When our leaders and media share credible, timely information about risks and benefits, citizens can make informed choices about how to protect themselves, their families, and their neighbors.
Without these freedoms and the accountability that comes with them, it’s impossible to develop either the medicines that will defeat this virus, or the political and financial strategies needed to repair our economies. It is government’s responsibility to protect both.
Officials who choose to protect their power and pride rather than the health and welfare of their people place their own people’s health and future at risk. We know that a bright, post-pandemic future is possible if – and only if – governments listen and serve the public during this time of adversity.
Authoritarian systems, by contrast, expose their weaknesses in times of crisis. Governments that imprison or oppress those who would warn us that something is seriously amiss engage in the crudest form of denial.
Governments that forbid or seek to limit publication of vital information, or to limit scientific, social, or political collaboration not only threaten the lives of their own people, but of people in other nations as well. And governments that use this pandemic to crush religious expression seen as a threat to their control suppress both the instincts of their people and a profound source of personal strength and social solidarity.
It is contrary to the very concept of human rights to suppress communication of crucial public health information. “Public safety” demands freedom and political accountability. Without that accountability, our communities put at risk.

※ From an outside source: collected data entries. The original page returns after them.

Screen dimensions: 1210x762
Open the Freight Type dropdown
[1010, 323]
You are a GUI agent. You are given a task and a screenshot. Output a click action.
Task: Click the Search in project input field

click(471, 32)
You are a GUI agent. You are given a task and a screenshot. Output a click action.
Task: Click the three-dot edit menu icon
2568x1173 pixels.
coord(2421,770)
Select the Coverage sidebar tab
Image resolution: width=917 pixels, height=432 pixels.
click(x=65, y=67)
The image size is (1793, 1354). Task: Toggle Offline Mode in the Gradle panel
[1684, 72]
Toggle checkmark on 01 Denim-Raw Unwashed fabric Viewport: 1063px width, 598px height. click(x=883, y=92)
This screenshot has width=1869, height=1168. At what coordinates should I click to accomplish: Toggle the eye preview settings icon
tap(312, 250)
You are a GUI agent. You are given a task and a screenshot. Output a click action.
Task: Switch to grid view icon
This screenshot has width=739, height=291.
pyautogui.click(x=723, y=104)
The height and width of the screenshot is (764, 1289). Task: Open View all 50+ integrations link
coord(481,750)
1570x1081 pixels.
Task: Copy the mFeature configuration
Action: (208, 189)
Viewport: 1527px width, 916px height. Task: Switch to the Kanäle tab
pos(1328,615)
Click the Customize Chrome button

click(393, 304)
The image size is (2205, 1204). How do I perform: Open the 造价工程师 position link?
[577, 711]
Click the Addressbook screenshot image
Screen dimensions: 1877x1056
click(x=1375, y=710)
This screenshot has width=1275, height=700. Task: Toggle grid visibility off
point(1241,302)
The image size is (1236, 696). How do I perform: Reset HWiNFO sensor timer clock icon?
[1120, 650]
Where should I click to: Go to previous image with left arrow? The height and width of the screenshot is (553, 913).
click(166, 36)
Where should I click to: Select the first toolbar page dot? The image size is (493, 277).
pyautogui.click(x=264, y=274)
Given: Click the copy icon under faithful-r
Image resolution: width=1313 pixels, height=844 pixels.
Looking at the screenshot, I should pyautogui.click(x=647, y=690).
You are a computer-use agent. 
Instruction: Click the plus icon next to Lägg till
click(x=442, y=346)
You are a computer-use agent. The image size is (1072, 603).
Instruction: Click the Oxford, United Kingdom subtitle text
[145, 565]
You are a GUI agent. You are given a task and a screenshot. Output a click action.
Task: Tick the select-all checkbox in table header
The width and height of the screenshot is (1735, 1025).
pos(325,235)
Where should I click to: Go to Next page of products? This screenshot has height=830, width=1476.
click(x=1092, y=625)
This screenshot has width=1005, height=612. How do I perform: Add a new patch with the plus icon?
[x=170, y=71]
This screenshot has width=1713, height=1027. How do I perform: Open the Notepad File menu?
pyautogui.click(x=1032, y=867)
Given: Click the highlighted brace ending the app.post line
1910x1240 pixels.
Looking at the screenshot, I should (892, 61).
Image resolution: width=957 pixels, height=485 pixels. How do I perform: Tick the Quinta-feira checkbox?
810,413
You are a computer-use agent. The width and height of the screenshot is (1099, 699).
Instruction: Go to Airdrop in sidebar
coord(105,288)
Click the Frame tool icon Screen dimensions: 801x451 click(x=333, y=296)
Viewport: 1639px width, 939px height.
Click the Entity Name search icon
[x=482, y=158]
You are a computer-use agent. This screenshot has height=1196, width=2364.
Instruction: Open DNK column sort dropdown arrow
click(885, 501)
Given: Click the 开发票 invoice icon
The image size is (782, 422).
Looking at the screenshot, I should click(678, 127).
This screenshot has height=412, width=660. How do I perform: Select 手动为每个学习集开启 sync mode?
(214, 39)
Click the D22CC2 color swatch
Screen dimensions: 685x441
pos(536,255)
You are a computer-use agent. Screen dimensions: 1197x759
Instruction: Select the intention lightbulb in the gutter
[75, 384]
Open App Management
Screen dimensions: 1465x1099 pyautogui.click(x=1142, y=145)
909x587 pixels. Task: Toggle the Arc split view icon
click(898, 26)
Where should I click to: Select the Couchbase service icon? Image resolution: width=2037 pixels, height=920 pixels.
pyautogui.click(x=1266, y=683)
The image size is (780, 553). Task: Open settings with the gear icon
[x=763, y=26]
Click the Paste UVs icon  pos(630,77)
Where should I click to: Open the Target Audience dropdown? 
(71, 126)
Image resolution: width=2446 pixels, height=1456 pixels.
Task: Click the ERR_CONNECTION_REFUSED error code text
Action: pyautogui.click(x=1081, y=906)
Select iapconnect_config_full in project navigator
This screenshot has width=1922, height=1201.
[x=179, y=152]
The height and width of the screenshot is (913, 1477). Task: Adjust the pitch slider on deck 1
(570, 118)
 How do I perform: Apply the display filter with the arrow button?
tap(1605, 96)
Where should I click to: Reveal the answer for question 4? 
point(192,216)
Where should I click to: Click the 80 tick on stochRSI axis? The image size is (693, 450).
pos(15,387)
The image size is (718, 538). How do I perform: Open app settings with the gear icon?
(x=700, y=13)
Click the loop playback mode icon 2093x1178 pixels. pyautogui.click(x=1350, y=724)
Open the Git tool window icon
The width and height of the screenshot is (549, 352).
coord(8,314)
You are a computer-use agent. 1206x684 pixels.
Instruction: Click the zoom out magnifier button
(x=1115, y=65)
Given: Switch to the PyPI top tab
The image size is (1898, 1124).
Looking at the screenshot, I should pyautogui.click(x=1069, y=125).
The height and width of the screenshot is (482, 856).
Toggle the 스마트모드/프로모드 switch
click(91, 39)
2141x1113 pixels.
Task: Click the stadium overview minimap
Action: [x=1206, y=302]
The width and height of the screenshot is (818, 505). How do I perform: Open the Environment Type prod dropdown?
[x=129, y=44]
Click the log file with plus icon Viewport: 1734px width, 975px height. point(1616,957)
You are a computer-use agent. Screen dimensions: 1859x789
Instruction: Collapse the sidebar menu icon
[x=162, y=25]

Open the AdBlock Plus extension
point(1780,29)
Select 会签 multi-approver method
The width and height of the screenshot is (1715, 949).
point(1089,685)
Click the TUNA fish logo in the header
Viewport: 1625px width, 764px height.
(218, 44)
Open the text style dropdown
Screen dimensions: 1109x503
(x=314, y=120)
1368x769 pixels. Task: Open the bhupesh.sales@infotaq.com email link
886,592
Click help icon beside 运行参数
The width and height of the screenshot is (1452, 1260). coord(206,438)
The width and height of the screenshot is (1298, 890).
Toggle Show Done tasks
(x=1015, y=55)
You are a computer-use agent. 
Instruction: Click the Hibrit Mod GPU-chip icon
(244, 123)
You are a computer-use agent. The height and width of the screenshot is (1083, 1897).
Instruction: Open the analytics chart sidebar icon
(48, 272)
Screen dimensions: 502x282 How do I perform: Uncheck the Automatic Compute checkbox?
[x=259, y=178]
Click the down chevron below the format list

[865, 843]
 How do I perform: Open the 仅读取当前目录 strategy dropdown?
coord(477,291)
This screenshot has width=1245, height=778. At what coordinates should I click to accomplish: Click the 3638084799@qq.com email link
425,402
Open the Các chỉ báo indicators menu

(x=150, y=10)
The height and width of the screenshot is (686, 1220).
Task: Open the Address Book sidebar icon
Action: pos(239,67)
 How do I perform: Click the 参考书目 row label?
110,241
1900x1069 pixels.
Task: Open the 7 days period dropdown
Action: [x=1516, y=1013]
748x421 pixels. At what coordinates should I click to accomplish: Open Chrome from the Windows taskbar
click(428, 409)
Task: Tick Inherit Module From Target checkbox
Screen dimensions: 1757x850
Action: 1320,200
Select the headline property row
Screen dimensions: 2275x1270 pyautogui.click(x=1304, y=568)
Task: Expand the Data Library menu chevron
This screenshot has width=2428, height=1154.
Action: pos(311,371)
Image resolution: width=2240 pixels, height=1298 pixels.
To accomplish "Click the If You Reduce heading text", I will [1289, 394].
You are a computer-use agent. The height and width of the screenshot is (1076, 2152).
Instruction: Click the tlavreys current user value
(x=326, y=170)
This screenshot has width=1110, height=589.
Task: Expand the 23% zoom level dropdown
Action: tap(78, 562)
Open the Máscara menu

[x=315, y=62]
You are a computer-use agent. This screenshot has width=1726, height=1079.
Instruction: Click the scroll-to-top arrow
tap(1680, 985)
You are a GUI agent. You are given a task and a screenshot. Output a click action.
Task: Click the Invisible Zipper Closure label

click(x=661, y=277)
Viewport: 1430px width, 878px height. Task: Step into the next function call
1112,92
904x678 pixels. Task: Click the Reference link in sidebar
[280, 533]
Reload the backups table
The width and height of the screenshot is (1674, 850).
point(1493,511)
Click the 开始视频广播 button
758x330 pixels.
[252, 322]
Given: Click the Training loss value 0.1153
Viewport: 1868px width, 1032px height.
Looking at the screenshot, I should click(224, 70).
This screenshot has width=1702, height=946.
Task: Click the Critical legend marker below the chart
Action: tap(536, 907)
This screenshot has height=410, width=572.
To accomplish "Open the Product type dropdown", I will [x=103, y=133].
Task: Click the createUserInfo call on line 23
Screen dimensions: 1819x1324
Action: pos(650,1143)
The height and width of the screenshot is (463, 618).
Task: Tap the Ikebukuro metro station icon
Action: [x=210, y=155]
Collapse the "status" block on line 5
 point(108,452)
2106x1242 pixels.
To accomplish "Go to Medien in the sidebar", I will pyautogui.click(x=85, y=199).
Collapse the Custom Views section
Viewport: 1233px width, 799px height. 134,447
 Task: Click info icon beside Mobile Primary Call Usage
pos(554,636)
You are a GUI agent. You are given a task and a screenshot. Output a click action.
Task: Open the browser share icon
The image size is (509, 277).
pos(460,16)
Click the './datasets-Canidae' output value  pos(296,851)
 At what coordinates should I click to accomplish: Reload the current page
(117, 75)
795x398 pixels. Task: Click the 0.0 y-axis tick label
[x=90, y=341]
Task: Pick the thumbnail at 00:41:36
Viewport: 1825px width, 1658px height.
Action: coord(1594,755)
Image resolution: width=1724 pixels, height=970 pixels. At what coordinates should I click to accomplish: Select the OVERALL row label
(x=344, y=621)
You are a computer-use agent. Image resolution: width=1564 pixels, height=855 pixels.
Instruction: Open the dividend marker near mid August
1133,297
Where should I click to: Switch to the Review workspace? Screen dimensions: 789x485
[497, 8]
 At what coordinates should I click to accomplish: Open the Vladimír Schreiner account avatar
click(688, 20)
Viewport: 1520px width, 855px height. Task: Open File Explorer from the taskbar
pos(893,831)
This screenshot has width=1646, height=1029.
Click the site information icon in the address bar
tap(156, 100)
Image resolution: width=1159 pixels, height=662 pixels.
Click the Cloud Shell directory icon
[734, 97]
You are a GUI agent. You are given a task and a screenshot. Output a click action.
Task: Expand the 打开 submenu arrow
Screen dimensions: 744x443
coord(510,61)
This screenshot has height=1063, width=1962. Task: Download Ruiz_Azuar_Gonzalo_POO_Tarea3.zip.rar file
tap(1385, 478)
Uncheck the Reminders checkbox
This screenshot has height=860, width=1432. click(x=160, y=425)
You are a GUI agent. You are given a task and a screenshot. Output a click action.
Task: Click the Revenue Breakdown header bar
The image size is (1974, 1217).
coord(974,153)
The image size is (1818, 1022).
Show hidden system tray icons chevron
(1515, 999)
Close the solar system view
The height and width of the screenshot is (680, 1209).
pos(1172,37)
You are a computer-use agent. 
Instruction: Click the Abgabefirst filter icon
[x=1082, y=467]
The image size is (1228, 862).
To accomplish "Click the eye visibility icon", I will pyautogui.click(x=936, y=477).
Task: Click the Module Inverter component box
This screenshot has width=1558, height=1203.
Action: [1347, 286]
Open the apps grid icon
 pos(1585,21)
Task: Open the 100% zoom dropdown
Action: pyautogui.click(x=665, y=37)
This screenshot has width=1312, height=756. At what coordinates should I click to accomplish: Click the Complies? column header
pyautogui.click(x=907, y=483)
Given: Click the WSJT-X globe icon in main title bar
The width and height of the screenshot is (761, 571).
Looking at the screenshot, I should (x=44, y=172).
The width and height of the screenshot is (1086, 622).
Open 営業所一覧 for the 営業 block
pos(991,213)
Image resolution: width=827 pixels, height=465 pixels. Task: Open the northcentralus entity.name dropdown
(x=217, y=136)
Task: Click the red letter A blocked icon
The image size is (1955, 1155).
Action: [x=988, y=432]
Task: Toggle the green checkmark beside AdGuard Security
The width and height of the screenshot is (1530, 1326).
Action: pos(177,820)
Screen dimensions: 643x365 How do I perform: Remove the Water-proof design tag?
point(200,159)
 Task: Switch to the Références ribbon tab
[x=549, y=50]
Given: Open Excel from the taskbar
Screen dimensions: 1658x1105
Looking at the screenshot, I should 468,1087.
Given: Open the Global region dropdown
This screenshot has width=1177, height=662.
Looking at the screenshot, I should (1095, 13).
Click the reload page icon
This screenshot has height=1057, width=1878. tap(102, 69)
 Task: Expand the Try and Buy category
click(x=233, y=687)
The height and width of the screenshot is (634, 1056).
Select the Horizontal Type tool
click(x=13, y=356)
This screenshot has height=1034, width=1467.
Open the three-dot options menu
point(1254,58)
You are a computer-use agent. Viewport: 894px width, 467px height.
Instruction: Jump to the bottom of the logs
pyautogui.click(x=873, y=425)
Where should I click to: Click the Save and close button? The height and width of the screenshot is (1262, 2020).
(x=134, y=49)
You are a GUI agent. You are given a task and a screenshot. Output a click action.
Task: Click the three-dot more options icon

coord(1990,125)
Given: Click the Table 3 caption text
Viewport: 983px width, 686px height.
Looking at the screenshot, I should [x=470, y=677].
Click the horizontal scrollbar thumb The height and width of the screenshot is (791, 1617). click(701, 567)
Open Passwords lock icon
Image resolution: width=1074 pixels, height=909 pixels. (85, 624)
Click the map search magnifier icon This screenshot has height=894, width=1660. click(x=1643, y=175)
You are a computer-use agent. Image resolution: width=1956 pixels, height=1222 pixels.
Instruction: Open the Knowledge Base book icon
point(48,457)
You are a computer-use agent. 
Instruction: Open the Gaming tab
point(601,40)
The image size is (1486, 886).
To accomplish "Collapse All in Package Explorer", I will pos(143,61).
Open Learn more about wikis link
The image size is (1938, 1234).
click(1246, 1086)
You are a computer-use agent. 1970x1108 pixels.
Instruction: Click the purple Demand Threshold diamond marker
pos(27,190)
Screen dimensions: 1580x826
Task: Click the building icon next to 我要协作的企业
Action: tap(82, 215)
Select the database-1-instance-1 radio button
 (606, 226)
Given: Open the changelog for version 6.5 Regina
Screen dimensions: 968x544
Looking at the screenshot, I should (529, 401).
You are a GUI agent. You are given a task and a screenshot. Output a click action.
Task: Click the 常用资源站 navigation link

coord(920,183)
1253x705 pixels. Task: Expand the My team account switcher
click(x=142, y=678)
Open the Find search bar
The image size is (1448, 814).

By contrast, history proves that leaders who are truly transparent, accountable, and responsive to criticism better protect the safety and flourishing of the families and communities that they serve.
Democracies like Germany and the United States have been open and honest about not only the grim statistics, but also the aggressive tactics they are employing to fight the virus. Taiwan and South Korea were among the first to record infections outside of Wuhan, and quickly managed to prevent run-away outbreaks without resorting to oppression and fear.
As Americans, we are proud that our public and private sectors – in an “All of America” approach – have already marshaled resources to help the fight against COVID-19. Since the outbreak began, the U.S. government has committed $775 million in assistance. American businesses, NGOs, faith-based organizations, and individuals have given at least $3 billion in donations and assistance. So far, the United States Government has committed $13.1 million to mitigate the spread of the COVID-19 outbreak in South Sudan, with $5.1 million of funding announced on April 16, in addition to $8 million announced on March 27.
There is profound wisdom in the African proverb that says, “If you want to go quickly, go alone. If you want to go far, go together.” Our American communities face the same suffering and the same challenges as yours. We will overcome this crisis by reaffirming that which makes us human and free: honest and transparent communication, creative collaboration, and genuine accountability to our loved ones and communities.